[Your objective]:
Write out the data word for word and omit every picture.

Recorded data
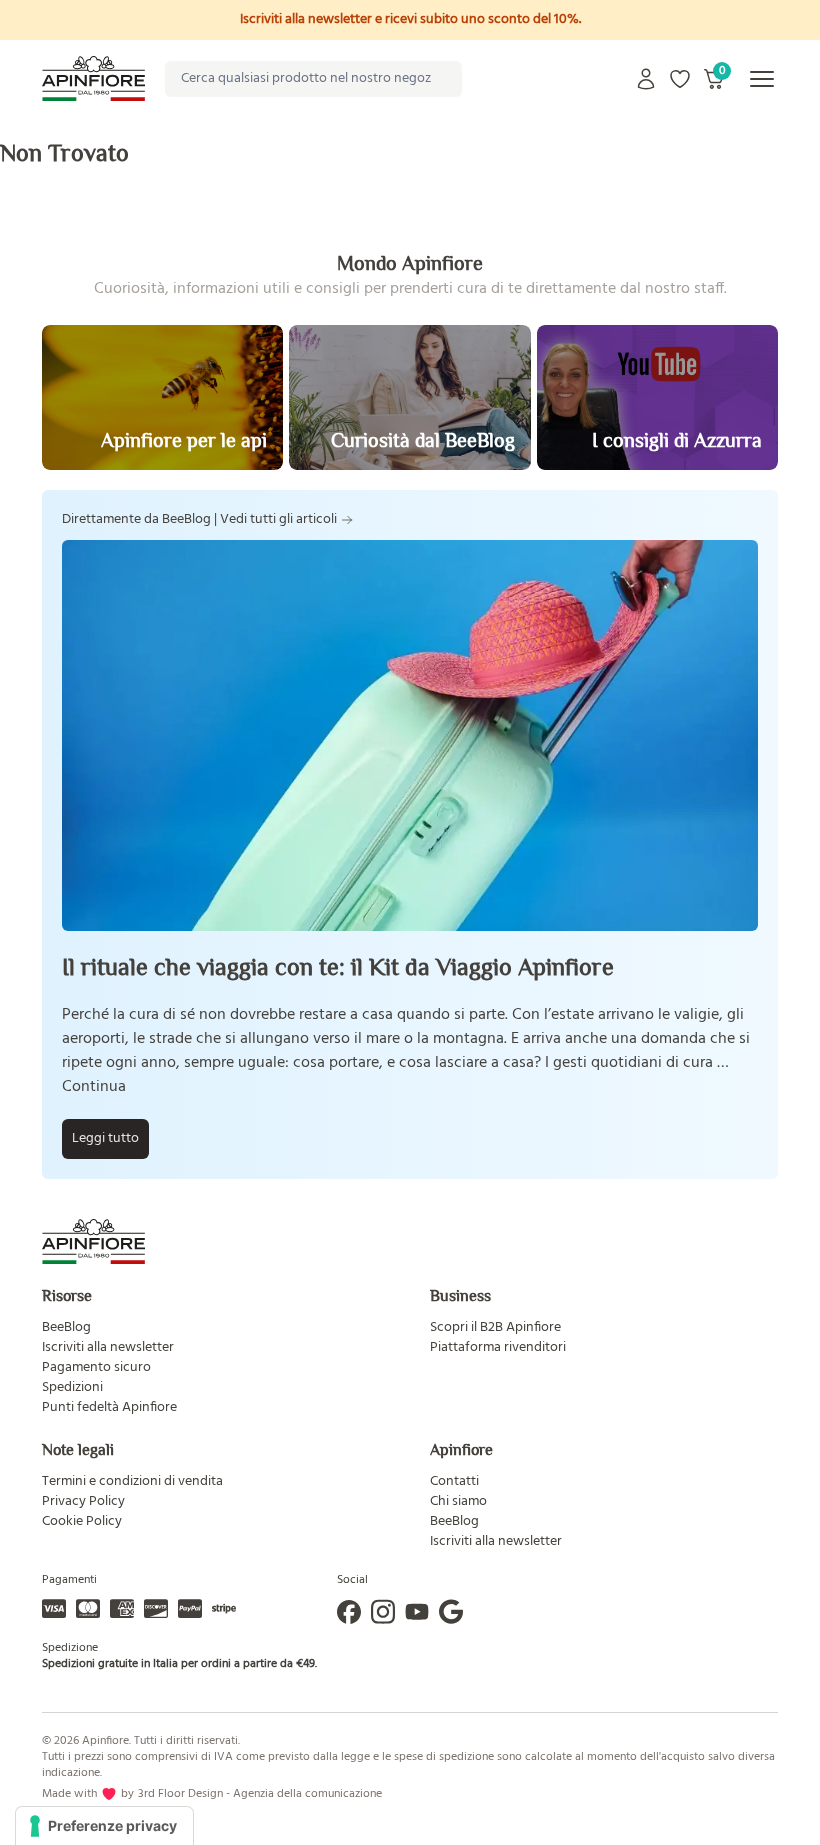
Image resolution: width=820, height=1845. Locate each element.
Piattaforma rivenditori (498, 1347)
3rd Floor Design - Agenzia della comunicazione (260, 1794)
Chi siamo (458, 1501)
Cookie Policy (82, 1521)
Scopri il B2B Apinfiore (495, 1327)
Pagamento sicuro (96, 1367)
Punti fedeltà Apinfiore (109, 1407)
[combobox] (313, 79)
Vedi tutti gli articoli (278, 520)
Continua (94, 1087)
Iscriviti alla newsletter (108, 1347)
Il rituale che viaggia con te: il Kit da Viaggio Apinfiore (338, 966)
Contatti (454, 1481)
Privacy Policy (83, 1501)
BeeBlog (66, 1327)
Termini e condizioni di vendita (132, 1481)
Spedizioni (72, 1387)
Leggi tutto (105, 1138)
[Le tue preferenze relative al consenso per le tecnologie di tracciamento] (104, 1826)
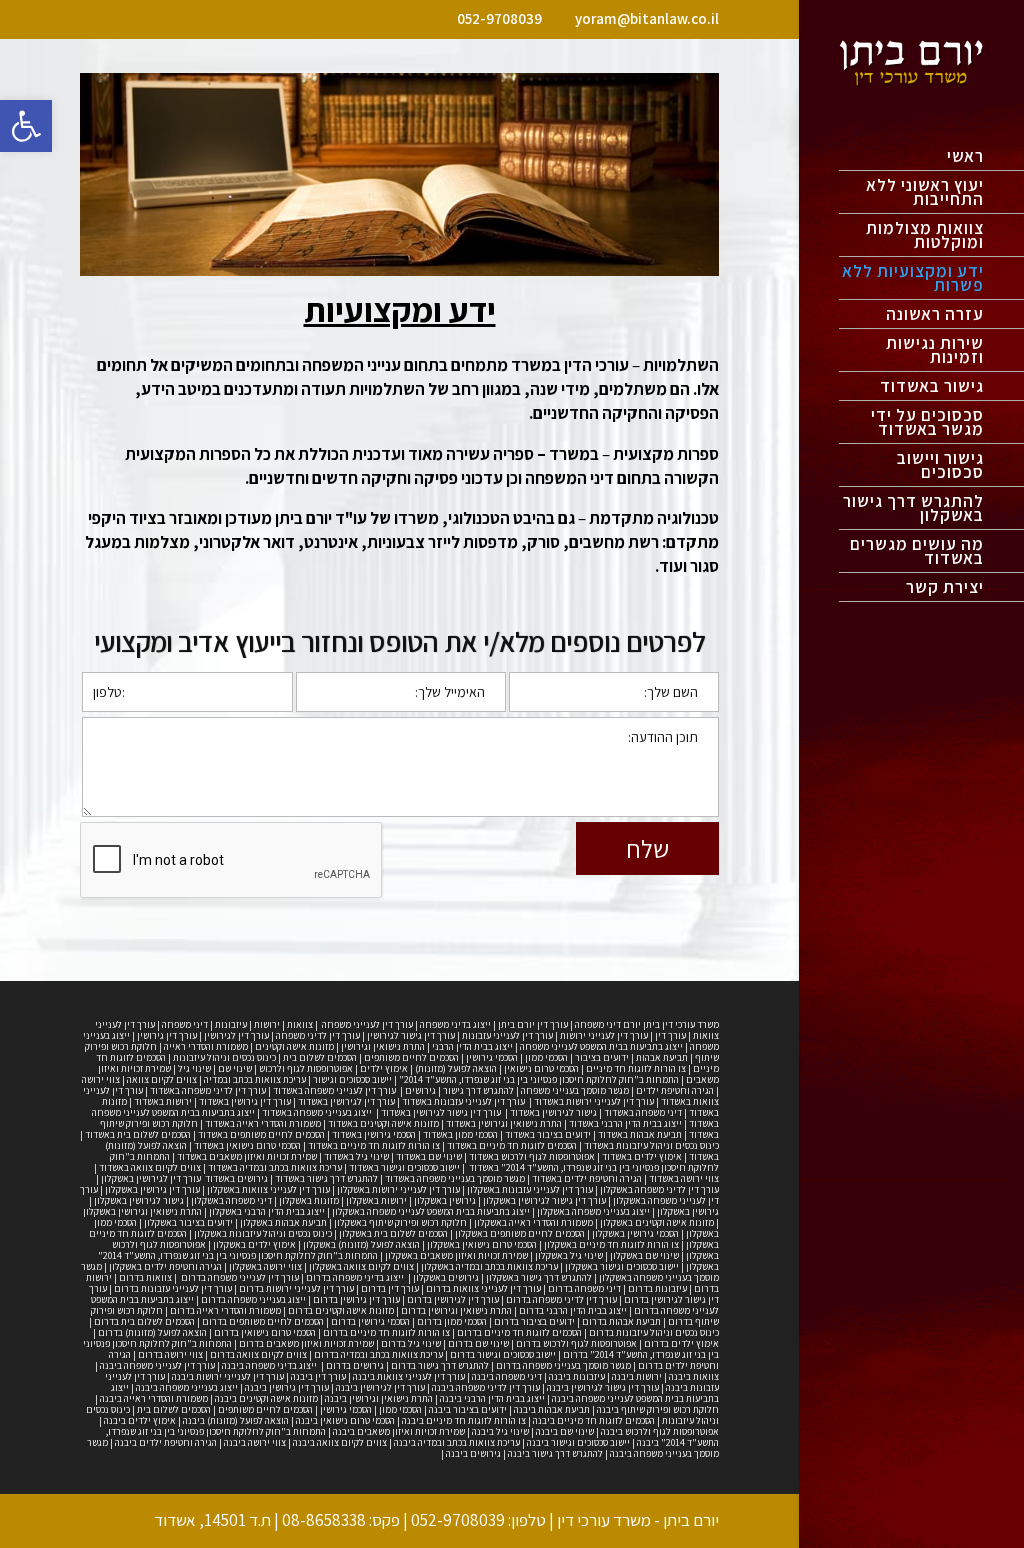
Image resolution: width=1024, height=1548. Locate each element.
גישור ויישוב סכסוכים (940, 467)
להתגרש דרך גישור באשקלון (913, 510)
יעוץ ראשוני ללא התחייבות (925, 194)
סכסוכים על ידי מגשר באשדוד (927, 424)
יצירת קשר (945, 589)
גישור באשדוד (932, 388)
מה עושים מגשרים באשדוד (917, 553)
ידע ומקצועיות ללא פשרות (913, 280)
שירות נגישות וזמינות (935, 352)
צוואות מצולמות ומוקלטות (925, 237)
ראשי (965, 158)
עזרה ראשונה (935, 316)
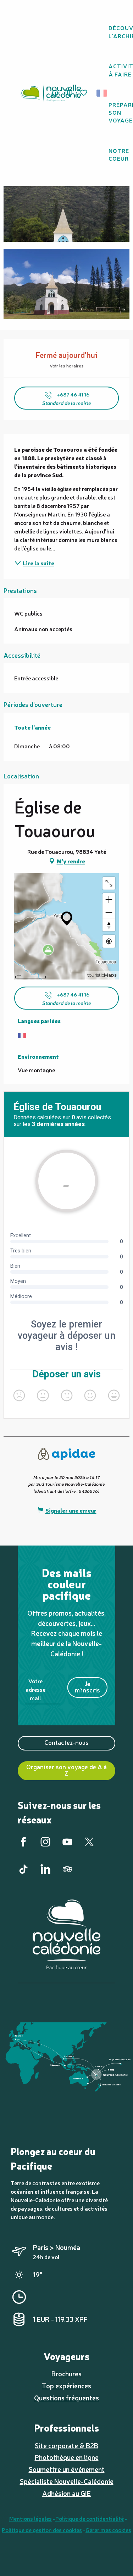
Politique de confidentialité (89, 2518)
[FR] (102, 93)
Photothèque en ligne (67, 2457)
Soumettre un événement (67, 2469)
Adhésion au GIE (66, 2493)
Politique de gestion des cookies (42, 2530)
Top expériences (66, 2385)
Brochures (66, 2373)
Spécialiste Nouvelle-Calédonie (66, 2481)
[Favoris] (84, 93)
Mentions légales (30, 2518)
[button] (104, 93)
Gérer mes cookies (108, 2530)
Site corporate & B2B (66, 2445)
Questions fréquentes (66, 2397)
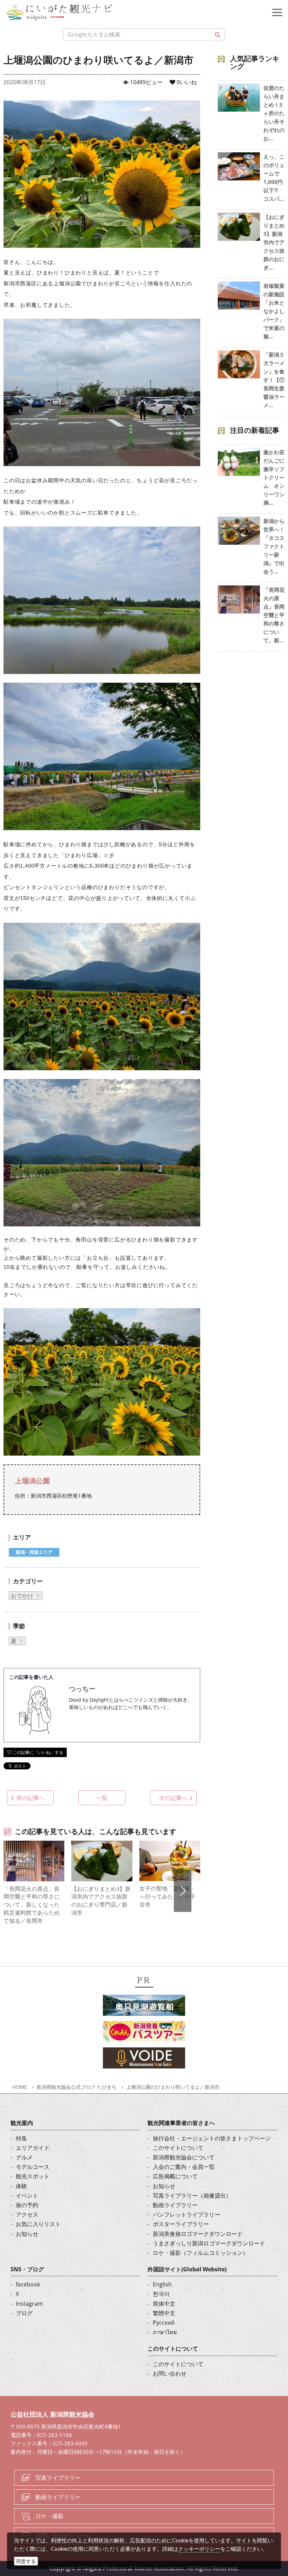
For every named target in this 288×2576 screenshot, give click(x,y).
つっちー (82, 1688)
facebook (28, 2284)
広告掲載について (175, 2176)
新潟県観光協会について (184, 2157)
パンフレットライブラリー (186, 2214)
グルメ (24, 2157)
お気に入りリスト (38, 2224)
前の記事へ (31, 1798)
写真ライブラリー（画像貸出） (192, 2195)
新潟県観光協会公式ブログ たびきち (77, 2087)
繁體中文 (164, 2313)
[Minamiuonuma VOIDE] (144, 2060)
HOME (19, 2087)
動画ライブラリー (175, 2205)
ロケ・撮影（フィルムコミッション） (200, 2253)
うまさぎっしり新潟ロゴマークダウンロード (209, 2243)
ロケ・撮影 (49, 2516)
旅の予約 (27, 2205)
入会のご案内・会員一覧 (184, 2167)
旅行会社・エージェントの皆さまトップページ (212, 2138)
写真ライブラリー (57, 2478)
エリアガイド (33, 2148)
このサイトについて (178, 2148)
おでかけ (22, 1596)
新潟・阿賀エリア (34, 1552)
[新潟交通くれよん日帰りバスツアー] (144, 2033)
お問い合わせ (169, 2373)
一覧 (101, 1798)
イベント (27, 2195)
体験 (21, 2186)
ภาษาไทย (165, 2332)
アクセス (27, 2214)
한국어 (161, 2294)
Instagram (29, 2303)
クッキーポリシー (199, 2548)
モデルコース (33, 2167)
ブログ (24, 2313)
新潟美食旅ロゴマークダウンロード (198, 2234)
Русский (164, 2322)
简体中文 (164, 2303)
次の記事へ (173, 1798)
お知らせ (27, 2234)
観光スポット (33, 2176)
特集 (21, 2138)
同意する (26, 2561)
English (162, 2284)
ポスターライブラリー (181, 2224)
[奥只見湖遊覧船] (144, 2007)
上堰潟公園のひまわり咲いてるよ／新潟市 (173, 2087)
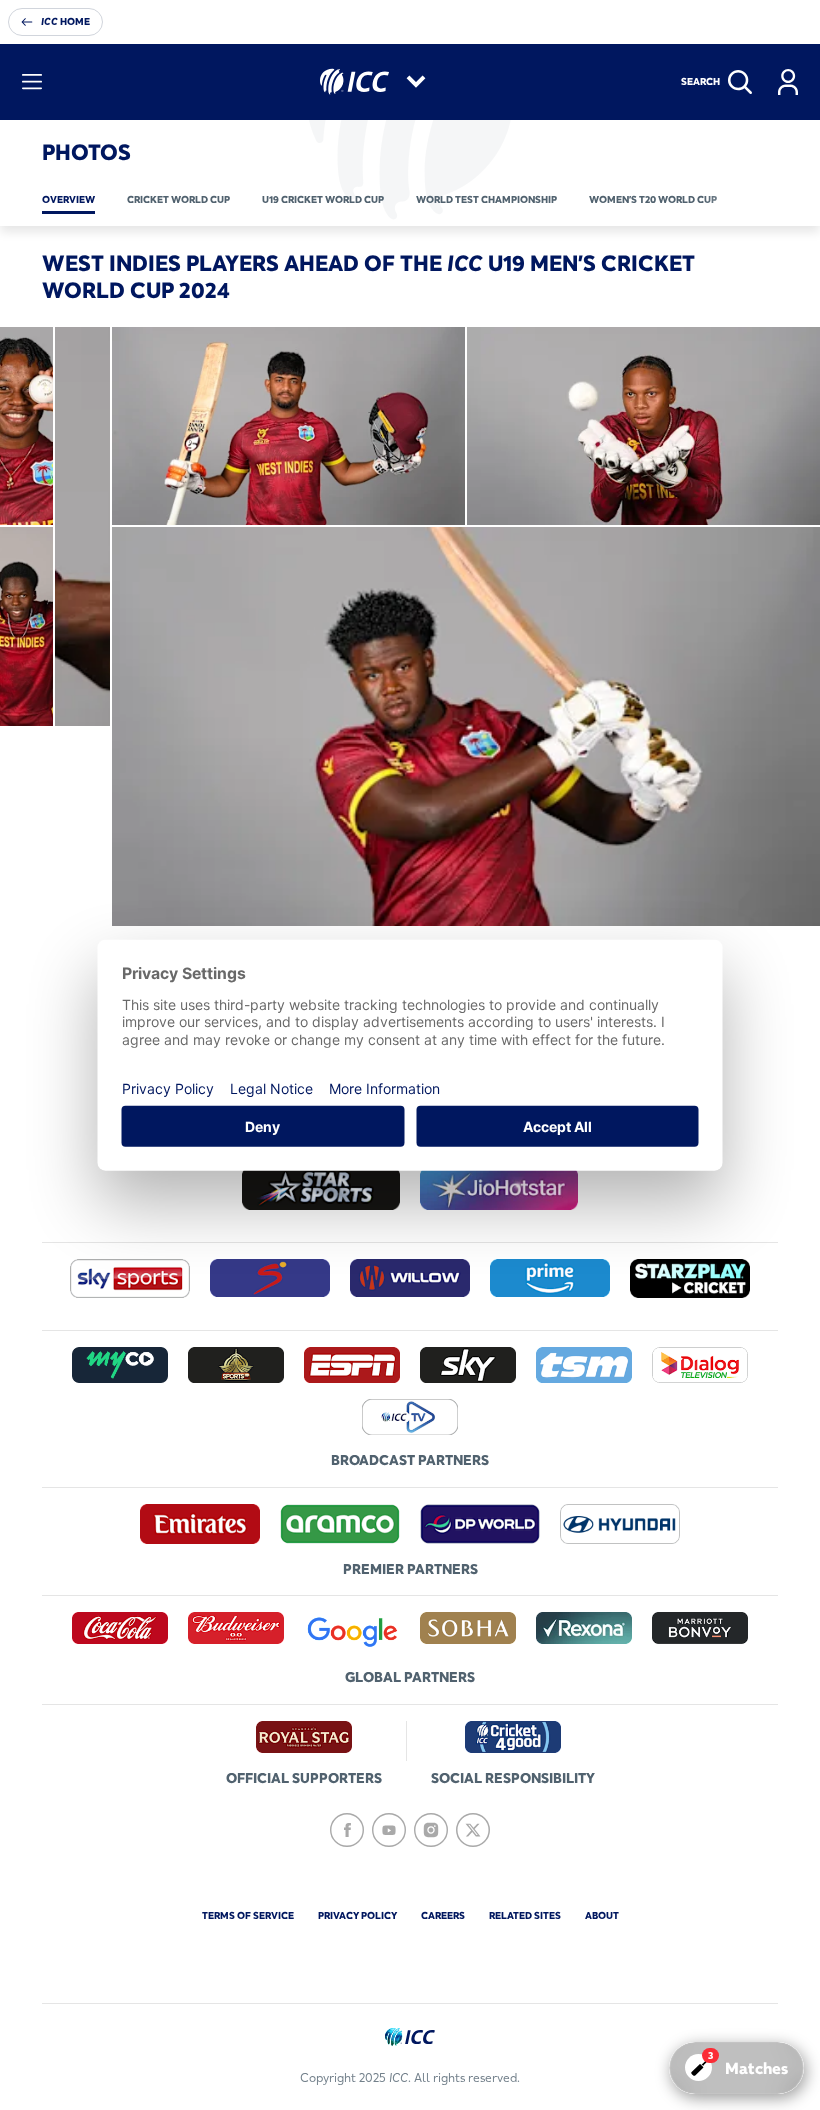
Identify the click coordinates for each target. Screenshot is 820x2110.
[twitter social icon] (473, 1830)
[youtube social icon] (389, 1830)
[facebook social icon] (347, 1830)
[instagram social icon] (431, 1830)
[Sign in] (788, 82)
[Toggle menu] (32, 82)
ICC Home (65, 21)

[Answer space]:
Image resolution: width=820, height=1845. Locate each element.
Piattaforma rivenditori (498, 1347)
3rd Floor Design - Agenzia della comunicazione (260, 1794)
Chi siamo (458, 1501)
Cookie Policy (82, 1521)
Scopri il B2B Apinfiore (495, 1327)
Pagamento sicuro (96, 1367)
Punti fedeltà Apinfiore (109, 1407)
[combobox] (313, 79)
Vedi tutti gli articoli (278, 520)
Continua (94, 1087)
Iscriviti alla newsletter (108, 1347)
Il rituale che viaggia con te: il Kit da Viaggio Apinfiore (338, 966)
Contatti (454, 1481)
Privacy Policy (83, 1501)
BeeBlog (66, 1327)
Termini e condizioni di vendita (132, 1481)
Spedizioni (72, 1387)
Leggi tutto (105, 1138)
[Le tue preferenze relative al consenso per le tecnologie di tracciamento] (104, 1826)
Image resolution: width=1024, height=1548. Locate each element.
גישור ויישוב סכסוכים (940, 467)
להתגרש דרך גישור באשקלון (913, 510)
יעוץ ראשוני ללא התחייבות (925, 194)
סכסוכים על ידי מגשר באשדוד (927, 424)
יצירת קשר (945, 589)
גישור באשדוד (932, 388)
מה עושים מגשרים באשדוד (917, 553)
ידע ומקצועיות ללא פשרות (913, 280)
שירות נגישות וזמינות (935, 352)
צוואות מצולמות ומוקלטות (925, 237)
ראשי (965, 158)
עזרה ראשונה (935, 316)
Politique de confidentialité (89, 2518)
[FR] (102, 93)
Photothèque en ligne (67, 2457)
Soumettre un événement (67, 2469)
Adhésion au GIE (66, 2493)
Politique de gestion des cookies (42, 2530)
Top expériences (66, 2385)
Brochures (66, 2373)
Spécialiste Nouvelle-Calédonie (66, 2481)
[Favoris] (84, 93)
Mentions légales (30, 2518)
[button] (104, 93)
Gérer mes cookies (108, 2530)
Site corporate & B2B (66, 2445)
Questions fréquentes (66, 2397)
For every named target in this 288×2576 screenshot, give click(x,y).
つっちー (82, 1688)
facebook (28, 2284)
広告掲載について (175, 2176)
新潟県観光協会について (184, 2157)
パンフレットライブラリー (186, 2214)
グルメ (24, 2157)
お気に入りリスト (38, 2224)
前の記事へ (31, 1798)
写真ライブラリー（画像貸出） (192, 2195)
新潟県観光協会公式ブログ たびきち (77, 2087)
繁體中文 (164, 2313)
[Minamiuonuma VOIDE] (144, 2060)
HOME (19, 2087)
動画ライブラリー (175, 2205)
ロケ・撮影（フィルムコミッション） (200, 2253)
うまさぎっしり新潟ロゴマークダウンロード (209, 2243)
ロケ・撮影 (49, 2516)
旅の予約 (27, 2205)
入会のご案内・会員一覧 (184, 2167)
旅行会社・エージェントの皆さまトップページ (212, 2138)
写真ライブラリー (57, 2478)
エリアガイド (33, 2148)
このサイトについて (178, 2148)
おでかけ (22, 1596)
新潟・阿賀エリア (34, 1552)
[新潟交通くれよん日帰りバスツアー] (144, 2033)
お問い合わせ (169, 2373)
一覧 (101, 1798)
イベント (27, 2195)
体験 (21, 2186)
ภาษาไทย (165, 2332)
アクセス (27, 2214)
한국어 (161, 2294)
Instagram (29, 2303)
クッキーポリシー (199, 2548)
モデルコース (33, 2167)
ブログ (24, 2313)
新潟美食旅ロゴマークダウンロード (198, 2234)
Русский (164, 2322)
简体中文 (164, 2303)
次の記事へ (173, 1798)
お知らせ (27, 2234)
観光スポット (33, 2176)
特集 (21, 2138)
同意する (26, 2561)
English (162, 2284)
ポスターライブラリー (181, 2224)
[奥只見湖遊覧船] (144, 2007)
上堰潟公園のひまわり咲いてるよ／新潟市 (173, 2087)
Identify the click coordinates for each target. Screenshot is 820x2110.
[twitter social icon] (473, 1830)
[youtube social icon] (389, 1830)
[facebook social icon] (347, 1830)
[instagram social icon] (431, 1830)
[Sign in] (788, 82)
[Toggle menu] (32, 82)
ICC Home (65, 21)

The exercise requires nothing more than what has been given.